Time and time again, we’ve learned that employees perform at their highest aptitude when they’re happy. In one study conducted by The Social Foundation back in 2015, participants were given “happiness shocks” – a fun 10-minute surprise that ranged from candy to a funny comedy video throughout the day. The subjects that received the happiness shock purported that the shock made them happier throughout the day, and had a 12% higher productivity rate than in the control group who did not receive the shock. In the wake of a pandemic that made everyone miserable and burnout *very* real, some of the world’s biggest companies are paying attention to the importance of happiness in (and out) of the workplace. From an emphasis on mental health and wellbeing, to gorgeous lunches in the Italian countryside, to unlimited PTO, providing your team with resources to find happiness in the workplace can come in all forms. But one of the easiest (and oftentimes cost effective!) avenues is through empowering work flexibility and autonomy.
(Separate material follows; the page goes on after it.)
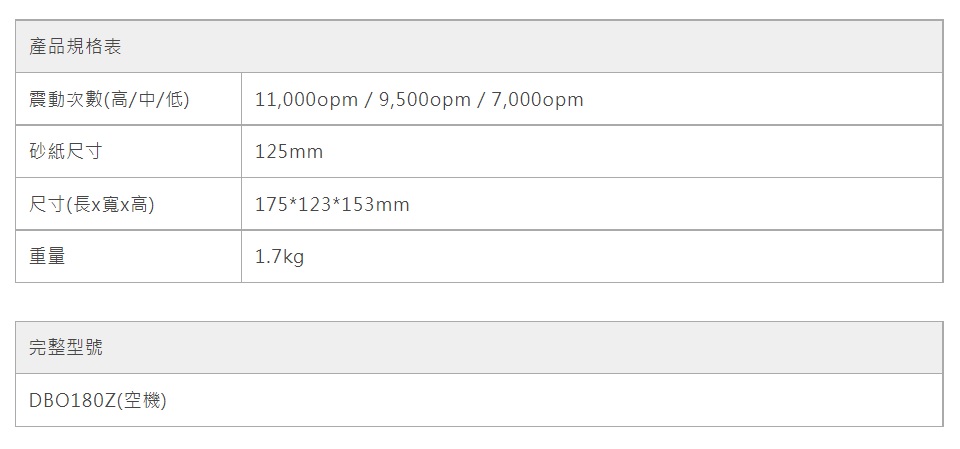Click the mm unit after 125
This screenshot has width=960, height=449.
306,152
According to The Happiness Index- an organization that works to improve company culture, morale, and overall happiness- autonomy is consistently one of the top 10 factors which impact overall workplace happiness. The survey used to conduct this study took this one step further, asking surveyors to define what autonomy means to them. 20,000 women were said to perceive autonomy as flexible timing and location of work. For men, autonomy meant flexibility in delivering given tasks, as well as the timing of the overall deliverable (e.g. flexible due dates and prioritization). These factors – workplace flexibility, project deliverable flexibility, project timing flexibility – all essentially define the model in which the modern freelancer works. A freelancer can work from wherever, whenever, and this flexibility inherently allows them to bring their happiest and most productive self to the project at hand.
Work location and timing flexibility factors heavily into autonomy, but what about the work itself? Of course, the next upside to freelancing is being able to choose the work that inspires us most, the work we actually want to do. *Surprise, surprise*, doing work we want to do actually produces a higher-quality work product at the end of the day.
We can further explore this concept by studying the complete opposite side of the spectrum: what happens to our quality of work when we hate what we’re doing? A 2014 study with mood-manipulated participants proved that work that we don’t like doing can make us emotional and moody, which – understandably -“negatively affects logical reasoning performance.” This same study shows that when we’re in that “moody or emotional” state of mind already, and we have to do work that we don’t like doing, our negative emotions are compounded. In practical terms, working amidst a global pandemic this past year (where depression and anxiety rates have seen a major surge) has meant that it’s more important than ever to take on work we want to do. If we don’t, it’s bound to be some of the worst work we’ve ever produced.
Choosing our own work, as well as where and when to do it, feed into the higher concept known as “autonomy”. Many aspects of our lives rely on autonomy to thrive outside of work: our romantic lives, what we want to eat for dinner, where we want to live. And it turns out that this concept – the ability to live our lives the way we want to live our lives – is the single greatest contributor to one’s personal happiness! Psychology Today says it best: “when we’re upset about something in our lives – a breakup, a job problem, our weight – it’s usually because we’re feeling as if we’re no longer in control of this area of our lives and lacking autonomy bigtime.” We may not even be aware of it, but so much of what makes us unhappy is a lack of control.
Back on the work front, it turns out that lack of autonomy is the underlying cause of 100% of the reasons why people leave their jobs. No wonder the most in-demand talent is going freelance – as an independent contractor, you’re free to set your own working conditions and produce high-quality work with relative ease.
This is what ultimate autonomy on the job means: being able to work on projects we’re excited about, for people we like, at times and places that work for us. This ability is what defines the modern day freelancer.
Happiness, autonomy, and productivity go hand-in hand – when companies hire and invest in freelance workers, they not only benefit from specialized skills, external perspectives and reduced overhead costs, they are able to enjoy the quality of work that comes from talent that is empowered and autonomous by default.